My cousin now has plates and pins holding a lot of him together and refuses to wear shorts or short sleeved shirts because of the scars and missing muscle. He will have to live with sometimes debilitating arthritis and still occasional physical therapy to keep his joints moving and from stiffining for the rest of his life. He had just turned 16 and is now 24.

My brother was 17 years old. He was 2 months and 4 days shy of his 18th birthday.

That day I didn't just loose my brother, I lost the best part of me.

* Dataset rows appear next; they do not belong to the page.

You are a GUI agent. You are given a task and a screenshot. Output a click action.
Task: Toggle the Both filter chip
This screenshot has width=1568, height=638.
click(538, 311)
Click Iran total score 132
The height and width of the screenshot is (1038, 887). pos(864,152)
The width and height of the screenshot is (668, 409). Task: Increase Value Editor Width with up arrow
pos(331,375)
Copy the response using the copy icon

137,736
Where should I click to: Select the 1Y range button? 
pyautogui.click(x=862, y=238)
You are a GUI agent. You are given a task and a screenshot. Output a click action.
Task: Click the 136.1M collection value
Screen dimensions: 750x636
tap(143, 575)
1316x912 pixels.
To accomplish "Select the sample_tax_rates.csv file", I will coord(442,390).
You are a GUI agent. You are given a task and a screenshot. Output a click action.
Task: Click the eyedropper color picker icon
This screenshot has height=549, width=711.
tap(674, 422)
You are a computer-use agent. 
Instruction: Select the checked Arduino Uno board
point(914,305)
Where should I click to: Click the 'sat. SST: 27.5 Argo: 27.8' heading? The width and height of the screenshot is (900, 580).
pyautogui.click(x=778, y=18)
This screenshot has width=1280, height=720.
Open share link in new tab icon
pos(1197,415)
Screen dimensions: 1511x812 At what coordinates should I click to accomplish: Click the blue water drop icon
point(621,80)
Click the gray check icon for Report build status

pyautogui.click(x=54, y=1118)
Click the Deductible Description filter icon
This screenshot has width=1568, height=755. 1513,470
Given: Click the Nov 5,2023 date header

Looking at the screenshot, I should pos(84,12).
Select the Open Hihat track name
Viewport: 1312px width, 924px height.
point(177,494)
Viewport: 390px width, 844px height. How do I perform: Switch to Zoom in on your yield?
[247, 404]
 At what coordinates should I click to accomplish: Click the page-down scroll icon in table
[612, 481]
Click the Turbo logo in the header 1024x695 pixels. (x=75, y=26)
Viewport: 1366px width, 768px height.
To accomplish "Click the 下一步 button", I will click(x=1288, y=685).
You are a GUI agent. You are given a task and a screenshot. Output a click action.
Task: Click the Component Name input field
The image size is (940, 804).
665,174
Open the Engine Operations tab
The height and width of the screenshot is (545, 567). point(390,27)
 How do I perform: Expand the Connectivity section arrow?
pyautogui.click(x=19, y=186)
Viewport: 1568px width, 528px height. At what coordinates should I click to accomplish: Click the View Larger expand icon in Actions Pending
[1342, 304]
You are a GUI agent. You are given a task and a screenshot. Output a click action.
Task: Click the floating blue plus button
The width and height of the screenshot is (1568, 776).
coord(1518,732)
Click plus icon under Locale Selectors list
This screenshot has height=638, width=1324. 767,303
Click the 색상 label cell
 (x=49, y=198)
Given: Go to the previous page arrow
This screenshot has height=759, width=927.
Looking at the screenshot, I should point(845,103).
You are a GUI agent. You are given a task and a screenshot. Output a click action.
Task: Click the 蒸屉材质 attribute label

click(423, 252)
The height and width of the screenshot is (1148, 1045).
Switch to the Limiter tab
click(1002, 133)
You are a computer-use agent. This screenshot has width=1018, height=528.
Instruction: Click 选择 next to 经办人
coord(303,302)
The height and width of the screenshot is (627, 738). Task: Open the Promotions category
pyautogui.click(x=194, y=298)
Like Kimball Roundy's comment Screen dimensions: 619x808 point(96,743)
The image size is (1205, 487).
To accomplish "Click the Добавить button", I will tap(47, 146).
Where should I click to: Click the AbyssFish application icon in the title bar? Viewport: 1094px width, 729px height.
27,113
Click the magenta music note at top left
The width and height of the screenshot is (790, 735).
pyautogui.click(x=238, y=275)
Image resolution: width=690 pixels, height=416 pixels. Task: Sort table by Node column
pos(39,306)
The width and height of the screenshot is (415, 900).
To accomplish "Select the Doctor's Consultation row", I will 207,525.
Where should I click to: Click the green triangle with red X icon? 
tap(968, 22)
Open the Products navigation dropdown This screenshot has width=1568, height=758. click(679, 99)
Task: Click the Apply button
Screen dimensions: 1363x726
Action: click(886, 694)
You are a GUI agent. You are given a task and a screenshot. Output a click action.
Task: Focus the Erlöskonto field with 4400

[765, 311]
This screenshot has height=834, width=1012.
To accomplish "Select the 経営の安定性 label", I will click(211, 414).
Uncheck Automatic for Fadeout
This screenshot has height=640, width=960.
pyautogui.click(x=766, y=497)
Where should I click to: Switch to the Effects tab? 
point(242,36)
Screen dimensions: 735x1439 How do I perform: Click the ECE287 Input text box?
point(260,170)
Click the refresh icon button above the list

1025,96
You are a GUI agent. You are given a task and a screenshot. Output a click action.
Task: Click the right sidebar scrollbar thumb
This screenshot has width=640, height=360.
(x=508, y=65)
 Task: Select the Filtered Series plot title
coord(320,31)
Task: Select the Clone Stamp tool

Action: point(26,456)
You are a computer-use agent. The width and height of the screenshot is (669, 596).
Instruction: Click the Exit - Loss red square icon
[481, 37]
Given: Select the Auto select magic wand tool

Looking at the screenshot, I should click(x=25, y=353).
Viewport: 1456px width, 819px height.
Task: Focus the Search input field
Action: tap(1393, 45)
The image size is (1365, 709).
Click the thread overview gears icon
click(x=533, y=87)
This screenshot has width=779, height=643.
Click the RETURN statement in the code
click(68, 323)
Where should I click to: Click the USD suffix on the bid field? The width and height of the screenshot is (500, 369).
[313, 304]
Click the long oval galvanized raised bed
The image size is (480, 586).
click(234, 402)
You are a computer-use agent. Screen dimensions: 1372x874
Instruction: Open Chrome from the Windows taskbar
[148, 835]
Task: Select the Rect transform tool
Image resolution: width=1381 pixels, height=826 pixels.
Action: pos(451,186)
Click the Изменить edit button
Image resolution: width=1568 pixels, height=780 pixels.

After hiding out for months the man that killed my brother turned himself in and got liniency for that. He ended up with 14 years for what he did. Only 14 years for taking way a whole life? That is all my brother was worth to the court. 14 years. They told us after 7 he would be eligible for parole... It has been just shy of seven years since they put him away. The parole board wants letters from us to see if he is worthy of parole. How do I tell them that I wish he would rot in there for the rest of his life then rot in *&^^ for eternity? How do I tell them that he is alive while my brother didn't even get to start his? How do I tell them none of my future kids will know their uncle? How do I tell them that my daughter lost her favorite person and couldn't understand why? How do I tell them he broke me when he took my brother? How do I tell them all of these things that I can't even tell myself most days?

I realize that a lot of this makes no sense and that it is mostly ramble. I'm sorry but it's kind of hard to make sense through the tears. Thanks for making me feel better by just letting me post this...
 
Very sorry for you. I do not know how I personally would handle this situation but you seem to be able to write your feelings quite well. Most all of us
have lost people we love and I felt your pain in this terrible story.
 
I would tell them just what you told us..
I really, REALLY hope he doesnt get free...
I'm so sorry..
hugs.gif
 
It is a terrible thing that happened to your brother and also to you. I feel very bad that you had to go through this. I can only say that you must work on forgiveness! I know it might sound shallow to you for me to say this when I dont know you or your brother..but for the sake of your daughter (and the memory of your dear brother) you must forgive the person that took his life! Then you will get yours back and you can really live for your family...please consider what I have said and try. OK?
Hugs to you...you have been through much...now forgive and live on! Terri O
 
So very sorry for your loss.Healings for your cousin. You post explains your feeling well and would be what I would send.

If anyone on the board had a loved one killed would they feel *good* letting the killer free after just 7 years? 14 is the LEAST this man could do to atone for what he CHOSE to do.This was no *accident*.True accidents deserve a break.Poor choices that result in the death or someone...well eye for an eye is the only fair thing imo.



Again I am very sorry for your loss.Glad to read that you and your brother had reconnected.
 
So sorry about your story.
hugs.gif
I cannot begin to imagine how that must feel like. I’d leave him to rot in jail. At least then he cannot kill any others for another 7 years. The guy that killed my husband and 22 others received only probation because of his ”feeling of guilt”. He can continue to live his life while 23 families are destroyed. It is just sickening. I’d say keep him in there for as long as possible.